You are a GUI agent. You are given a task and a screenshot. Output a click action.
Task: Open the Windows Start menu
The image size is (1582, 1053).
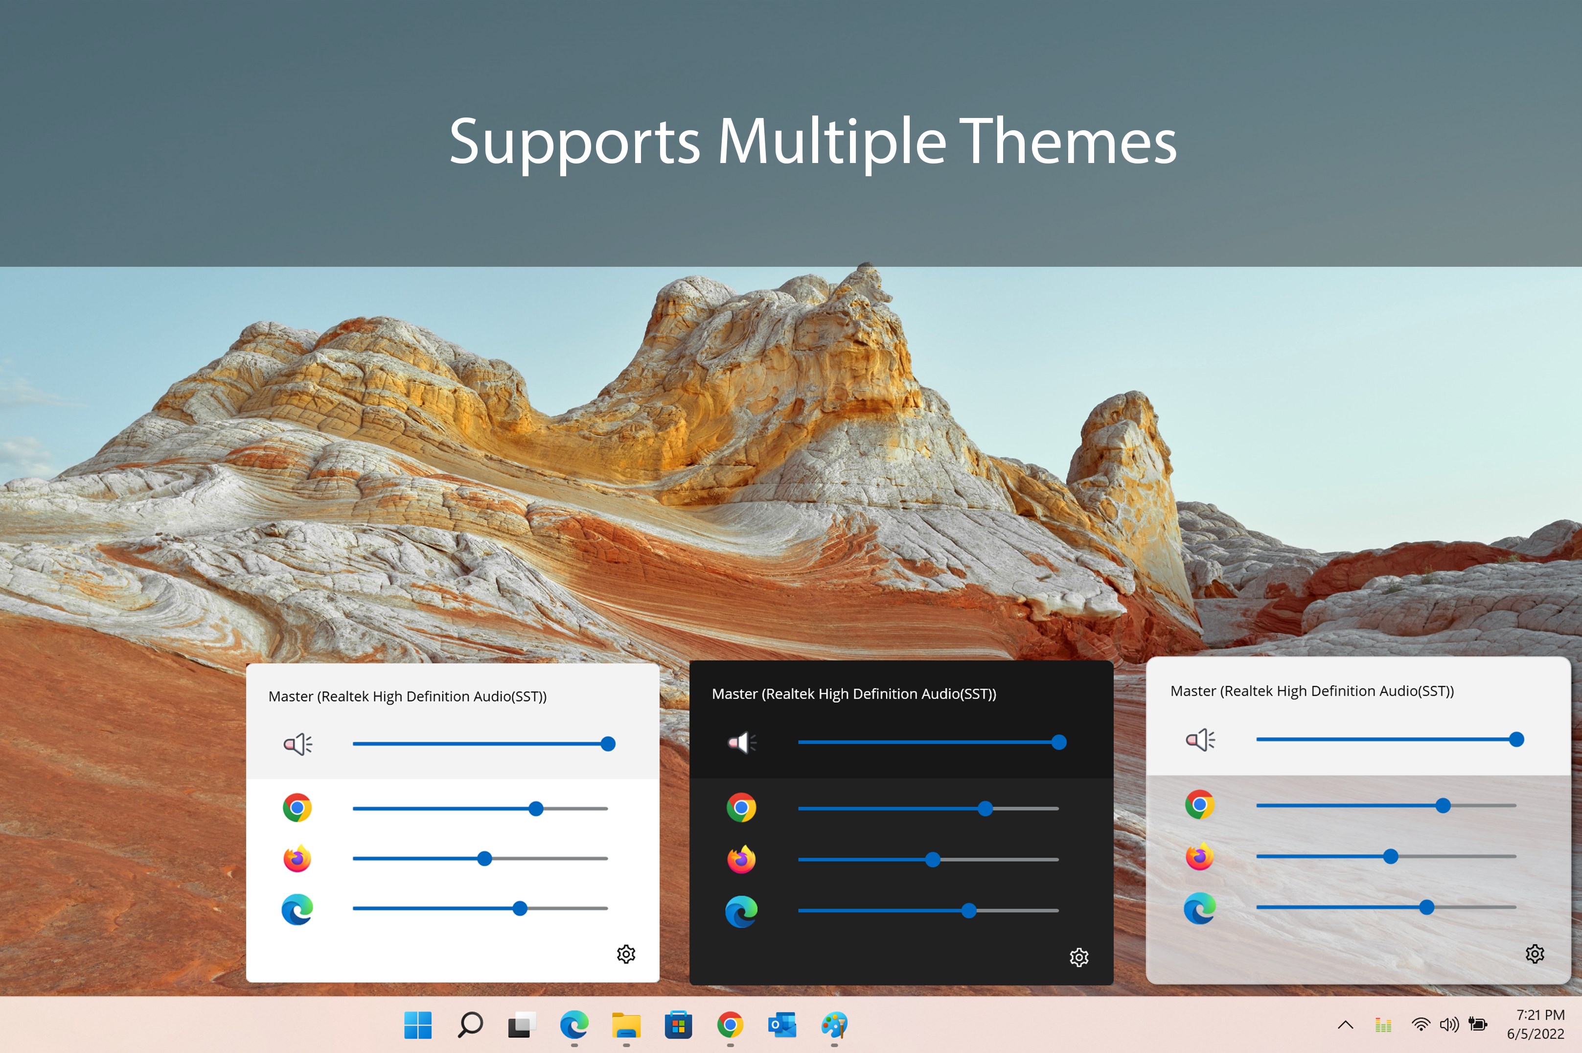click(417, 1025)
==
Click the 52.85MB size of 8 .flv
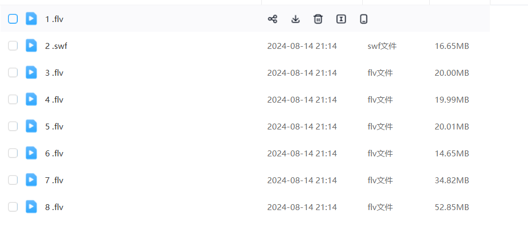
* * *
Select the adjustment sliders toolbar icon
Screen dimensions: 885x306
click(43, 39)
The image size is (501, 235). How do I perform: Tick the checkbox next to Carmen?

| PROMPT |
Locate every line in the entries above that contains the word "size", and copy each such line in full. Case matters.

| RESPONSE BELOW |
The image size is (1582, 1053).
Click the 52.85MB size of 8 .flv
The image size is (501, 235). How do I perform: Tick the checkbox next to Carmen?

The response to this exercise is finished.